BRIEF 1. In the page excerpt, which two tools does it name as alternatives to a map for planning a road trip?
BRIEF 2. Write out the page excerpt word for word, beginning at the words "And that’s all" and stopping after "blah blabbity blah’.".

PAGE EXCERPT.
Do you remember the phrase ‘There are many ways can you skin a cat”? Ok, I’m not skinning any animals, so don’t go all PETA on me, but it’s an analogy to say there are many different ways of doing things, right? Sort of like using a roadmap. If you’re taking a road trip, you plan it out with a map, right? Or mapquest or Google Maps. And when you do, you see multiple routes to your destination (most likely). Some are shorter, others longer, maybe scenic or historic. But there are many ways of reaching the same location, none of them wrong, right?

So why is it, when someone does something differently than we might, or differently than we think they should, we think it’s wrong? Why would we ever think we know better than they do? Yes, we may have different experiences, and want to offer advice as to what happened when we traveled that route. But what we did, or would do, is not necessarily better or the right way of doing things. Even if you are an expert on the subject, there are always more ways of doing something.

And that’s all fine, fine, just fine. I offer that type of information to my children daily. It usually starts out as,
‘Hey mom, I want to blah blah blabbity blah’.

SOURCE MATERIAL.
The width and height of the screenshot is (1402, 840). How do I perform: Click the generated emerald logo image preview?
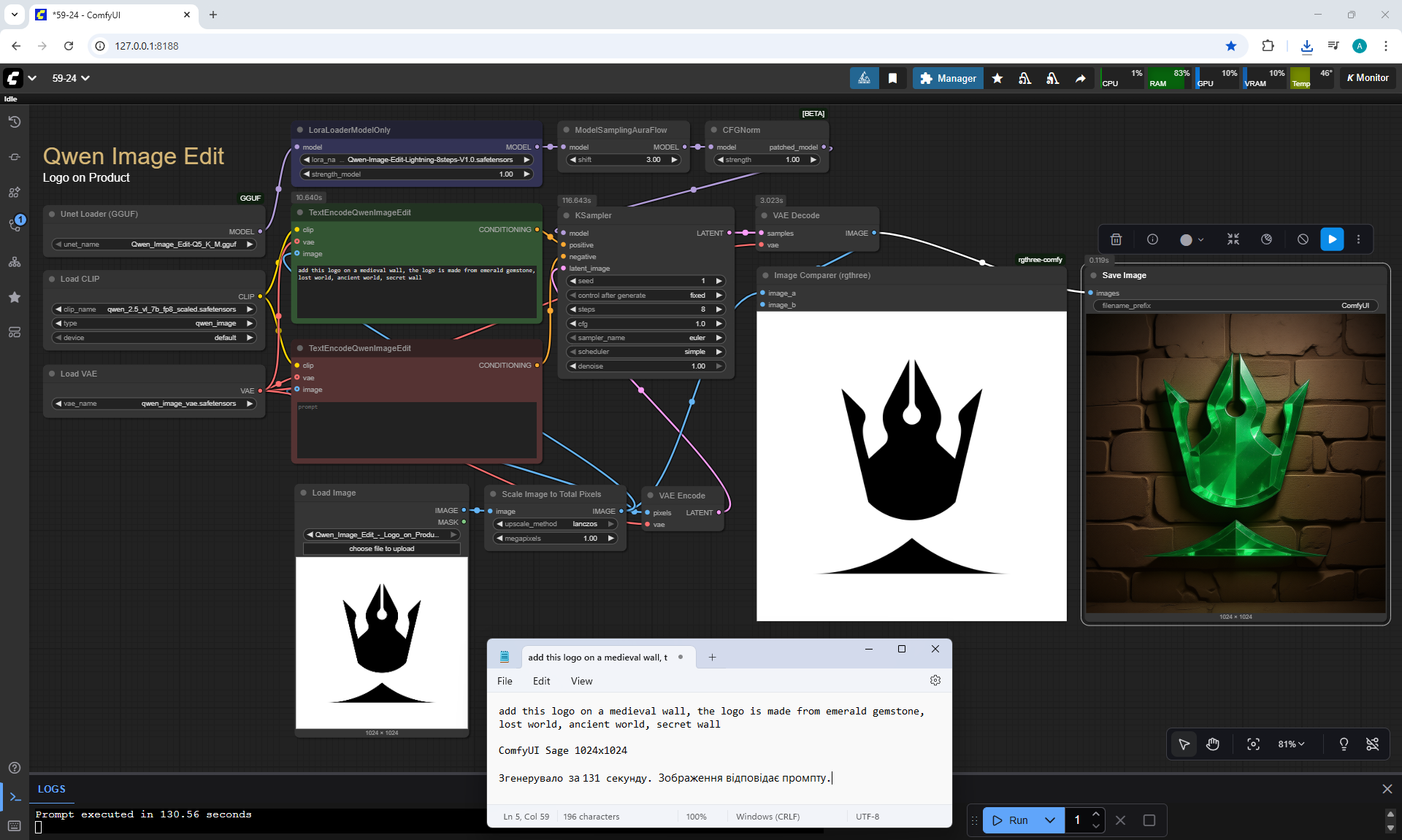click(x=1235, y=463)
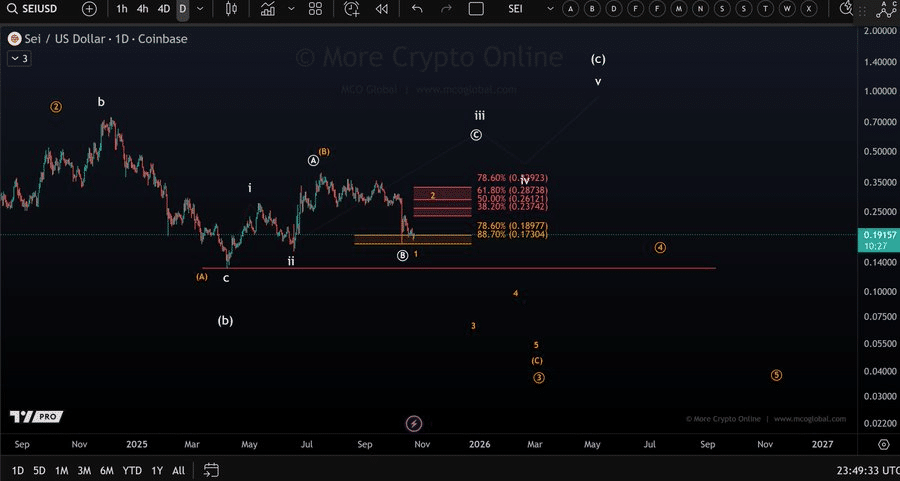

COMPLETE OUTPUT 1. Mapquest or Google Maps.

COMPLETE OUTPUT 2.
And that’s all fine, fine, just fine. I offer that type of information to my children daily. It usually starts out as,
‘Hey mom, I want to blah blah blabbity blah’.